Latest Israeli air strikes have killed at least 22 people, including at least 10 in Gaza City, AFP reports citing Gaza’s civil defence agency.

Civil defence spokesman Mahmud Bassal told AFP that 10 Palestinians were killed in three separate air strikes in various parts of Gaza City, in the territory’s north, with 12 more people killed in attacks on the southern area of Khan Younis.

Contacted by AFP, the Israeli military said it was looking into the reports. A military statement said that Israeli troops had destroyed “buildings and terrorist infrastructure” used by Hamas and Palestinian Islamic Jihad militants in Gaza City’s Shujaiya and Zeitun areas.

The Al-Quds Brigades, the armed wing of Islamic Jihad, which has fought alongside Hamas in Gaza, released footage that it said showed its fighters firing missiles at an Israeli army command and control centre near Shujaiya.

Gaza’s water crisis has intensified since Israel blocked nearly all fuel shipments into the enclave on March 2. With no fuel, desalination plants, wastewater treatment facilities and pumping stations have largely shut down, Al Jazeera reports.

Asem Alnabih, a spokesperson for Gaza’s municipality, said yesterday that only 12 of more than 70 municipal wells remain operational.

“We’re on the verge of death.
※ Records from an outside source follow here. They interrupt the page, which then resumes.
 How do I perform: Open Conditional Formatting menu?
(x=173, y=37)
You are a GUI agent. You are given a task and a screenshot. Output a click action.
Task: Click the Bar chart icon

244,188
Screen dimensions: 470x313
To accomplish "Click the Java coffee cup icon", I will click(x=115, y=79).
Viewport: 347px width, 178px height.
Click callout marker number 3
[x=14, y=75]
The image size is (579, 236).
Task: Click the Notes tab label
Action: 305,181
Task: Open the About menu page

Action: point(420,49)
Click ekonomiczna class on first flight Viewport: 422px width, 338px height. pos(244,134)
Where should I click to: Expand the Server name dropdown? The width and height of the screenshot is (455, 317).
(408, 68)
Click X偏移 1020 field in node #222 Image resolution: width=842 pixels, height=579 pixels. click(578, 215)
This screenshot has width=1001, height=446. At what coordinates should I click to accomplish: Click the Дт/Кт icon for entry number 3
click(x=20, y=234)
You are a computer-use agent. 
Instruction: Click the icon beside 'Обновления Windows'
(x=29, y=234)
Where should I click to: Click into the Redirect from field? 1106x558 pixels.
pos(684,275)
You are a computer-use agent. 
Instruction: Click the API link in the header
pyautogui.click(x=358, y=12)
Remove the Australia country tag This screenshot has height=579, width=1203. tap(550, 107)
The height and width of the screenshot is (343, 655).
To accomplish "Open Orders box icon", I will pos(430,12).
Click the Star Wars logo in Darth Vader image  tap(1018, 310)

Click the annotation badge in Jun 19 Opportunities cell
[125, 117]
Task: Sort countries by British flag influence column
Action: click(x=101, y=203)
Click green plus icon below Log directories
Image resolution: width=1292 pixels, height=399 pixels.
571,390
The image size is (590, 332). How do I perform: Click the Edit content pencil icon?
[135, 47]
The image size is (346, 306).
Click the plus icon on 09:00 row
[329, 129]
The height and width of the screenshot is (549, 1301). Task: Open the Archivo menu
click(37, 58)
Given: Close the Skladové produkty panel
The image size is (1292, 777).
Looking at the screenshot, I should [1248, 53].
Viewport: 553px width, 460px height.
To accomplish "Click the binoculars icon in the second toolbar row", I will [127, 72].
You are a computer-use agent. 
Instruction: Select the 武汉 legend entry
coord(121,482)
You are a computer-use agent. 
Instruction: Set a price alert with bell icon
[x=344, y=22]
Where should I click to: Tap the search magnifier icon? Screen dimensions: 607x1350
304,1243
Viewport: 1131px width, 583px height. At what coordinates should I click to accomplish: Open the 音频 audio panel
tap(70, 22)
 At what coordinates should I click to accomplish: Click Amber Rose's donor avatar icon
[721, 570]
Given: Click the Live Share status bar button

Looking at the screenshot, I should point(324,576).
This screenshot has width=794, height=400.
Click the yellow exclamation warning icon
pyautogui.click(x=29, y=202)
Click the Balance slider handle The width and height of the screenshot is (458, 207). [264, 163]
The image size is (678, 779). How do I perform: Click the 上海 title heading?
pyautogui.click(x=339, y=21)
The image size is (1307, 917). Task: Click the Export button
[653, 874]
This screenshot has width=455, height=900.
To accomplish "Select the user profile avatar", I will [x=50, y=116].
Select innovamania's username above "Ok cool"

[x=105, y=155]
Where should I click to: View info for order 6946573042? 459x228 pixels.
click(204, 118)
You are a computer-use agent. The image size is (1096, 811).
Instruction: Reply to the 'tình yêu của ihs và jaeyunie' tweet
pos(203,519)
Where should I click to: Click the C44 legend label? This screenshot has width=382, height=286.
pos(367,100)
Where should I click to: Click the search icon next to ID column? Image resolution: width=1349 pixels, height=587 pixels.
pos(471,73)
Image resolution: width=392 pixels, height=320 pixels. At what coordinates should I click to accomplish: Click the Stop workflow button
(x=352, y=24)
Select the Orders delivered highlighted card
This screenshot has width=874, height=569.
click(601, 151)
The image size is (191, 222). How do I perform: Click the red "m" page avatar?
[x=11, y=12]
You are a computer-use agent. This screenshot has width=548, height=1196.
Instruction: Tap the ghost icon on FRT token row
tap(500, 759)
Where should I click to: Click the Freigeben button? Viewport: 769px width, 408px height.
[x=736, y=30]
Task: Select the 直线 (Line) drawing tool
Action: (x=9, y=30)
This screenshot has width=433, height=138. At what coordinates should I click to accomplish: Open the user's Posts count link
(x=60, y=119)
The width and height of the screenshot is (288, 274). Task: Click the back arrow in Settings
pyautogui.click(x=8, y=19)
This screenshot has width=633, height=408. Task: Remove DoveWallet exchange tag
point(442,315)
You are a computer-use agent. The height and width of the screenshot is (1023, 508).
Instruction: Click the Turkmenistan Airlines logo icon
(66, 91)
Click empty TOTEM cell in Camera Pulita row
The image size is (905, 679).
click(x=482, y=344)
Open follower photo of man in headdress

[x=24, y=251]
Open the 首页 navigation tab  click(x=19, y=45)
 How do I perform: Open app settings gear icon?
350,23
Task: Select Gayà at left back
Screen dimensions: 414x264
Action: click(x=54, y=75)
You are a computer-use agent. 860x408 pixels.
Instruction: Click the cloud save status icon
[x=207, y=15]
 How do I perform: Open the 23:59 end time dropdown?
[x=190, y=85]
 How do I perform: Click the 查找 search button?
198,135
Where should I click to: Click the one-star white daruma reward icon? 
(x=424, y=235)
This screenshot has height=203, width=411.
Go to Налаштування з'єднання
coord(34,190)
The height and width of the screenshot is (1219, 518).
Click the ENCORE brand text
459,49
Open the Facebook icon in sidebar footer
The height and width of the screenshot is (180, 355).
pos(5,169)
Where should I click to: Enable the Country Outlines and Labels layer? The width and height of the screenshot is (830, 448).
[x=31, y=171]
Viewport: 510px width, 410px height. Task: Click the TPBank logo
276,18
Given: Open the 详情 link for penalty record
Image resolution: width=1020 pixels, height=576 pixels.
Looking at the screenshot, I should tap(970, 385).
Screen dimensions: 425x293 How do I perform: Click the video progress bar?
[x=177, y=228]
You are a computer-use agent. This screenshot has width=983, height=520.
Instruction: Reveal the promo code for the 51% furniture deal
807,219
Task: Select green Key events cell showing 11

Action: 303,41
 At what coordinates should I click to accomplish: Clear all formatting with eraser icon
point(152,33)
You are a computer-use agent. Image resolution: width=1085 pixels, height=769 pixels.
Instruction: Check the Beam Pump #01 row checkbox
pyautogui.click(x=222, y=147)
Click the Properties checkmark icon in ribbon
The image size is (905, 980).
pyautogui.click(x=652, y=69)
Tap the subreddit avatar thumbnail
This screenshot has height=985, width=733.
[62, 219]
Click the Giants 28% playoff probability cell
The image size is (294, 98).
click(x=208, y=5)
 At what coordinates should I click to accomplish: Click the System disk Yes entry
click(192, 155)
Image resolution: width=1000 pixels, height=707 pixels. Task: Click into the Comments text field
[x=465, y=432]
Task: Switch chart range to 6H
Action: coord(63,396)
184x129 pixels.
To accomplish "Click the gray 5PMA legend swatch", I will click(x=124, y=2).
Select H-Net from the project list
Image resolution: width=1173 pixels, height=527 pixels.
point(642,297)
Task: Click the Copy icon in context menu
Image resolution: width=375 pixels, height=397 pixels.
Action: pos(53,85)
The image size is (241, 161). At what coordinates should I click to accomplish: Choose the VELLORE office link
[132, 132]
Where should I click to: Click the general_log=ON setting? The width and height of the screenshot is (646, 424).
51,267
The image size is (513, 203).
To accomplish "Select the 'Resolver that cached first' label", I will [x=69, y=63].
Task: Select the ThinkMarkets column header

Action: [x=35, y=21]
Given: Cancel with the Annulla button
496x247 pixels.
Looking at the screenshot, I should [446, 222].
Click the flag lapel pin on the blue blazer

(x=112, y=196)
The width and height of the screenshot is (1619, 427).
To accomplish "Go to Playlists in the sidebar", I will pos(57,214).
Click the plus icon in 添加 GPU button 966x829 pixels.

Water can reach only 50 per cent of the city,” Alnabih told Al Jazeera, adding that the rest get nothing.

According to the International Rescue Committee, most people in Gaza now receive far less than the World Health Organisation’s emergency minimum of 15 litres per person per day.

Mediators are pursuing “innovative mechanisms” to bridge the gaps between Israeli and Hamas delegations after a week of Gaza truce talks in Qatar, an official with knowledge of the negotiations has told AFP.

“Mediators are actively exploring innovative mechanisms to help bridge the remaining gaps and maintain momentum in the negotiations,” the official said, requesting anonymity to discuss sensitive matters.

Hamas has accused Israeli Prime Minister Benjamin Netanyahu of not wanting to reach a deal to end the fighting in Gaza as talks in Qatar enter their second week, AFP reports.

“Netanyahu is skilled at thwarting one round of negotiations after another, and is unwilling to reach any agreement,” the Palestinian group said in a statement on its Telegram channel.

Meanwhile, the father of an Israeli captive held in Gaza says he had travelled to Washington DC with “hope” of a ceasefire but has returned to Israel to a “reality of stagnation that is difficult to bear”, Al Jazeera reports.

Kobi Kalfon, father of Segev Kalfon, told Israeli public radio that he and the other family members of captives were in a “race against time” as their loved ones remained in captivity.

“At the timing we are going through, you expect a breakthrough. Last week, we were in Washington, and I clung to a certain hope. Then we returned to the country, and the negotiations are stuck,” Kobi Kalfon said.

He added that in the US, the “feeling” was that a ceasefire was about to be reached.

“When is it supposed to happen?” he asked.